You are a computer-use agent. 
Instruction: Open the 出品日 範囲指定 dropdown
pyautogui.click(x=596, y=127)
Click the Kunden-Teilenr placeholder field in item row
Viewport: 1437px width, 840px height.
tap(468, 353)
————
Write out an exact copy of every record shown above.

You are a computer-use agent. 
Instruction: Open the 出品日 範囲指定 dropdown
pyautogui.click(x=596, y=127)
Click the Kunden-Teilenr placeholder field in item row
Viewport: 1437px width, 840px height.
tap(468, 353)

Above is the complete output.